=== Section Start ===
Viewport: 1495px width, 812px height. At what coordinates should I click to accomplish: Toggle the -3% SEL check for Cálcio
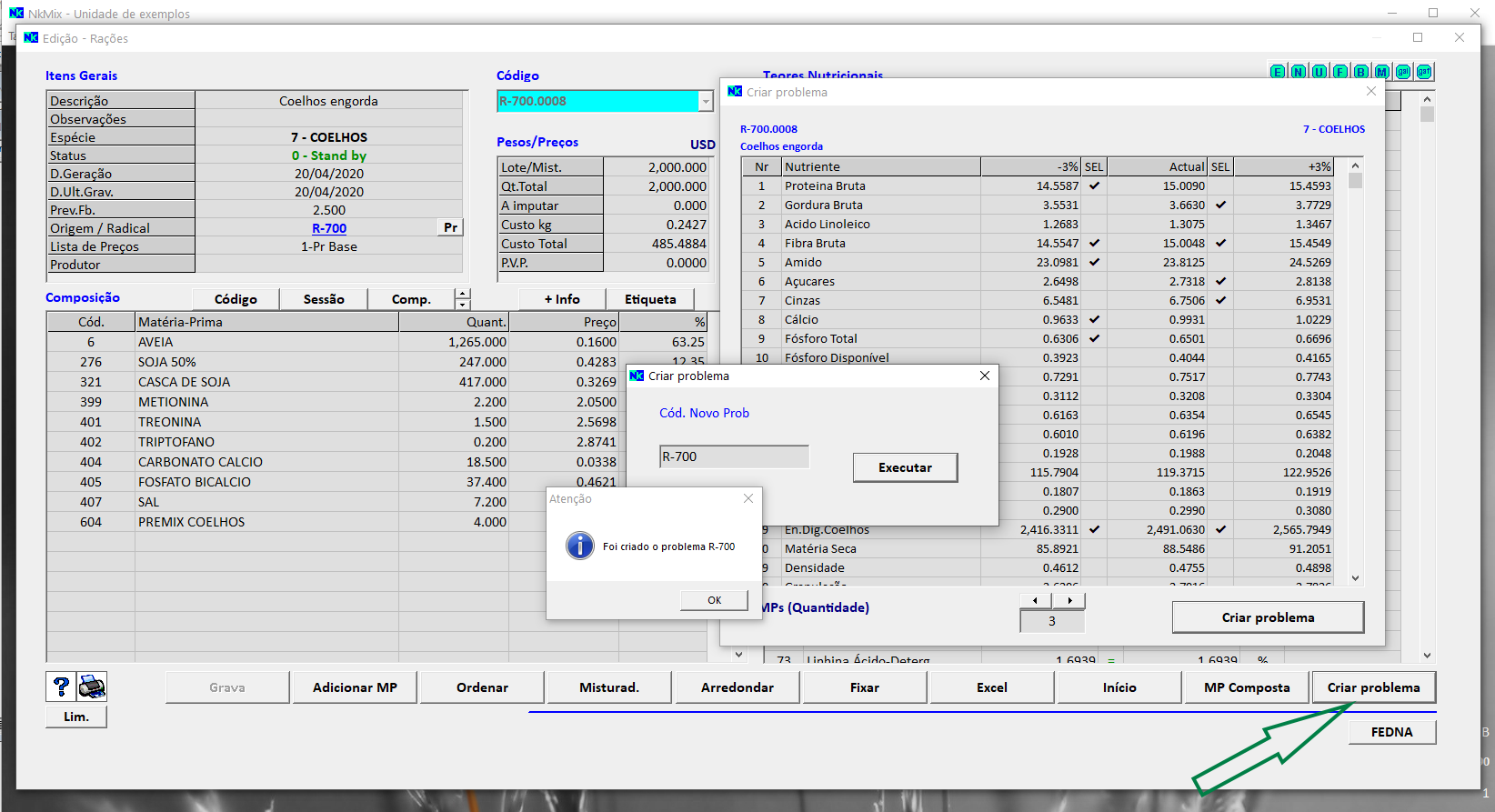tap(1094, 319)
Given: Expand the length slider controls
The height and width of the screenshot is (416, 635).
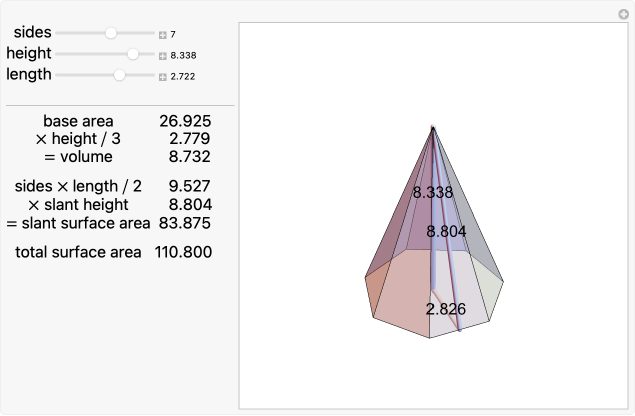Looking at the screenshot, I should pos(162,76).
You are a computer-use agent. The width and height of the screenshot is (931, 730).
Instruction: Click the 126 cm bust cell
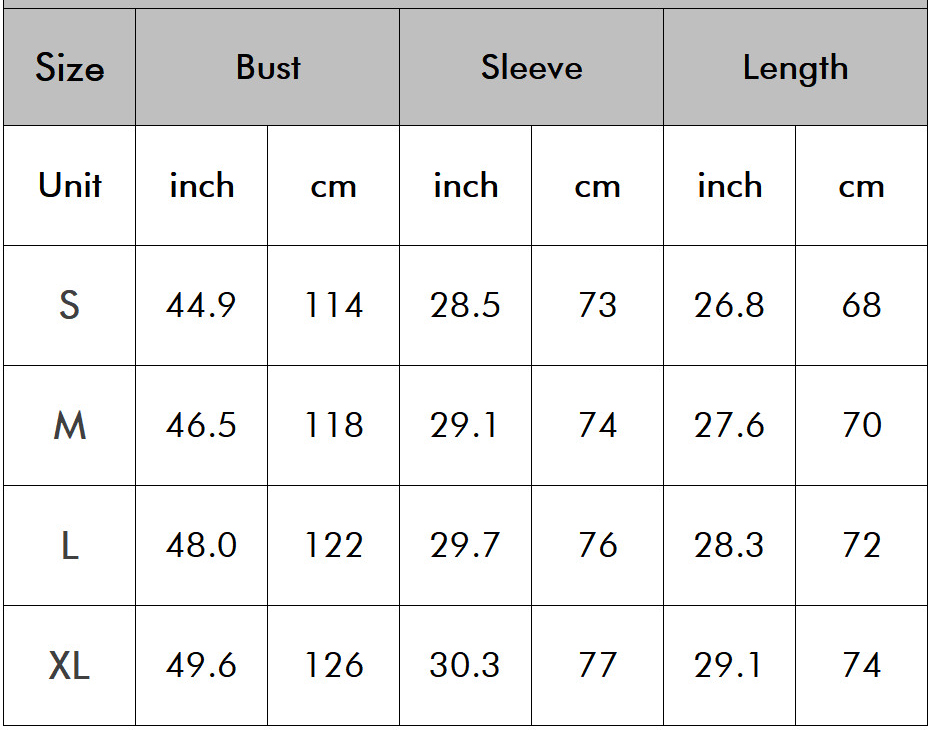[x=333, y=665]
=== Section End ===
**What you have to do**
Each line from the one containing "You are a computer-use" through the last line above should be retyped exactly, and no other line. Any picture is to be left out.

**Written answer**
You are a computer-use agent. The width and height of the screenshot is (931, 730).
Instruction: Click the 126 cm bust cell
[x=333, y=665]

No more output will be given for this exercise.